Por Luciano Monteagudo Hay una intensidad, un rigor,
una belleza en Madre e hijo que hacen de este film una experiencia extrema, singular como
pocas. El director ruso Aleksandr Sokurov (un heredero del cine de Andrei Tarkovski, a
quien el propio Tarkovski admiraba) se impuso apenas dos personajes y un paisaje: un hijo
y su madre agonizante, en una campiña desierta. Casi no hay palabras en los abrumadores
73 minutos del film, sino unos escasos susurros, unos recuerdos tan fugaces como el
murmullo del viento que barre los campos y las nubes oscuras que atraviesan serenamente el
cielo. Lo que busca Sokurov entre esa madre y su hijo no es por cierto un análisis
psicológico nada más lejos de su cine sino las raíces atávicas, la esencia
de ese vínculo en una instancia límite como es la de la muerte. Para ello, se despoja de
todo aquello que le pueda significar un lastre, una desviación en su camino. Nada hay en
su film de accesorio, de decorativo. Todo es sustancial, imprescindible, inmanente.

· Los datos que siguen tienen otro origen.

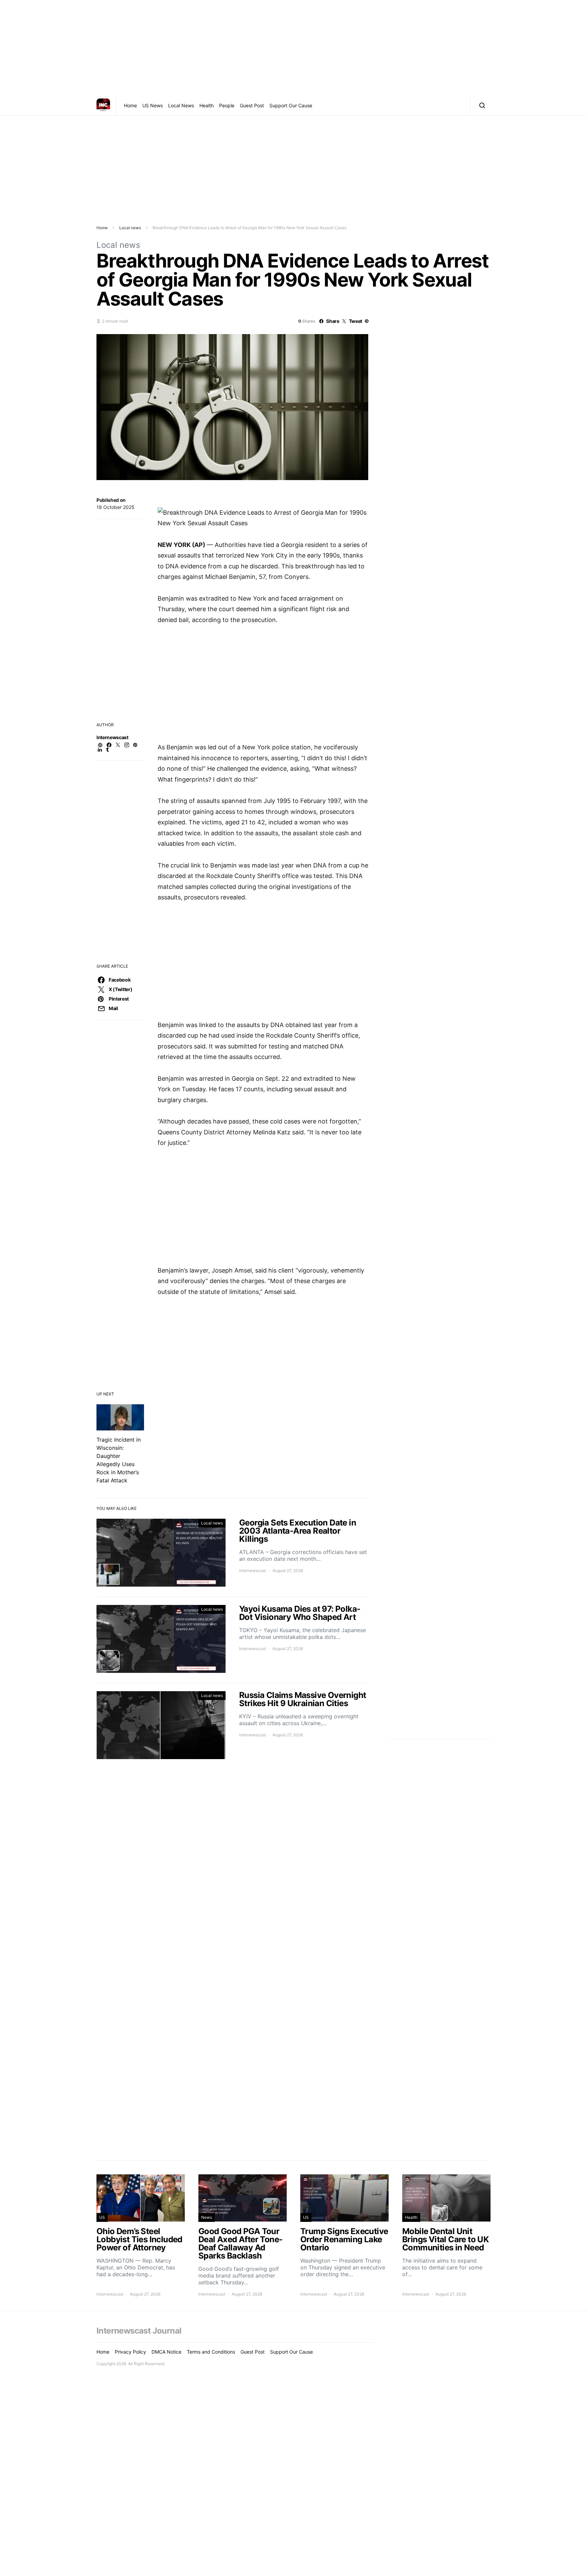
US (102, 2217)
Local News (181, 105)
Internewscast (112, 737)
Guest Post (252, 105)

Si Madre e hijo contiene en su proyecto estético un regreso al romanticismo alemán
particularmente a la pintura de Caspar David Friedrich, como lo ha reconocido el
mismo Sokurov no se trata de una cita cultural sino en todo caso de una forma de
intentar acceder a lo invisible a través de la exacerbación de lo real, una manera de
recuperar la espiritualidad del arte contra la tiranía actual de la imagen reducida a la
escala del diseño. Utilizando lentes especiales durante el rodaje (no hubo tratamiento
posterior de laboratorio), Sokurov se propuso devolverle su bidimensionalidad a la
pantalla y hacer de ella lo que finalmente es: un lienzo, una tela sobre la cual extiende
los colores graves de su paleta, privilegiando siempre la textura, como si se pudieran
casi palpar las luces y sombras que va trazando su pincel.
Cierra tus ojos físicos para que veas primero tu cuadro con los ojos del espíritu.

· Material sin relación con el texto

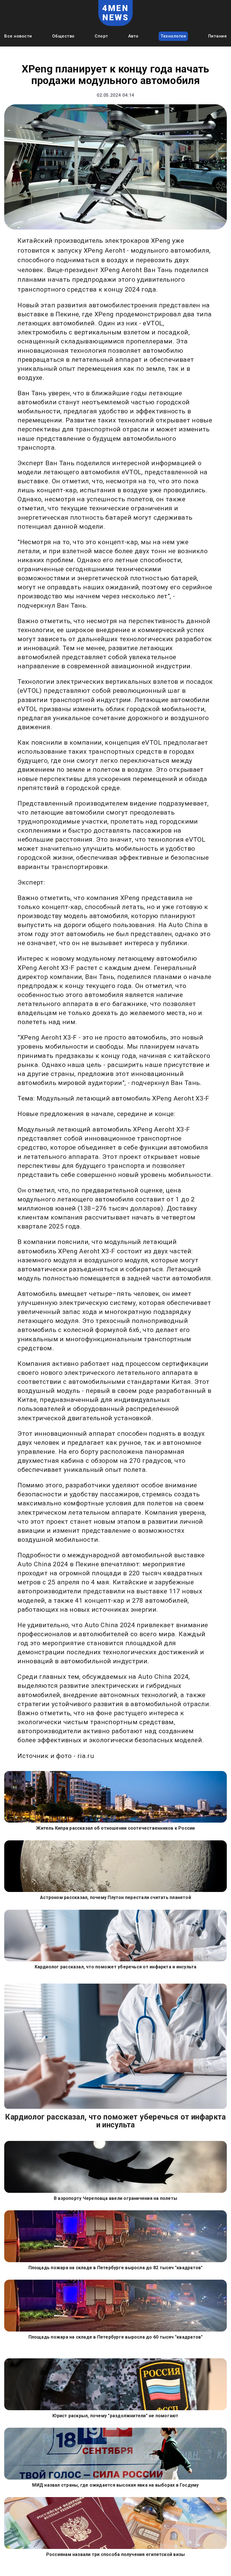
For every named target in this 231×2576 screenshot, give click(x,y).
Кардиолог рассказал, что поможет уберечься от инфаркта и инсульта (116, 1967)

Luego, haz que aparezca en el día lo que has visto en tu noche, para que su acción se
ejerza a su vez sobre otros seres, del exterior hacia el interior.... Estos
postulados escritos en 1830 por Caspar David Friedrich parecen el motor que mueve todo el
concepto plástico de Madre e hijo. El paisaje del film es, a la manera romántica, un
paisaje del alma, un estado de ánimo, que diluye toda noción realista del espacio y del
tiempo. Y es notable cómo ante su film se tiene la sensación de que Sokurov consigue lo
que muy pocos cineastas (quizá sólo Tarkovski, en el prólogo de Andrei Rubliov, con un
hombre elevándose perplejo hacia el cielo, o en el final de El sacrificio, con el
incendio iluminador) han logrado: que el espíritu se desprenda un poco de la máquina
humana, que se abra una grieta en el palacio del mundo.

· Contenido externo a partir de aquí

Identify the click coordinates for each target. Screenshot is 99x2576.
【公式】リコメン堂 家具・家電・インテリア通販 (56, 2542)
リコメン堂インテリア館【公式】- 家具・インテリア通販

En Madre e hijo el cine como la poesía es entendido como una forma de
conocimiento mágico, misterioso, que relaciona estrechamente lo circundante con la vida
interior, como una revelación. Las largas caminatas que emprende el hijo, primero con su
madre a cuestas, para que ella pueda recorrer por última vez la tierra que ha habitado, y
finalmente solo, preparándose para el momento definitivo de la muerte de quien le dio la
vida, parecen tener la función de disolver a los personajes en el universo, de alcanzar
una oscura armonía con la naturaleza. El camino es sinuoso, serpenteante; la llanura
accidentada; los árboles pareceninclinarse y abrazarlos a su paso, como si participaran
de esa ceremonia del adiós. Un tren a vapor, lejano, indiferente, surca el cuadro. Su
sonido se confunde con algún borroso pasaje musical, como si esa difusa locomotora
humeante y esos pocos vagones representaran de pronto la fugacidad de una vida que pasa.
En El alma romántica y el sueño, Albert Béguin, en su análisis de la obra de
Friedrich, habla del tormento del pintor por los irreconciliables dualismos que
desgarran a la naturaleza humana y de la manera en que trataba de superarlos, de
conquistar una unidad, expresada a la vez por su piedad y por la concepción que
tenía de su arte. Algo similar podría decirse de Sokurov. Ese hijo cargando en
andas a su madre agónica es evidentemente una suerte de pietà invertida, pero lo
excepcional de Madre e hijo es que se pueda percibir un acento religioso, una inspiración
mística, aunque no haya un símbolo concreto que lo precise. En cualquier caso, el film
todo, en su monolítica entidad, parece asumirse como un acto de compasión.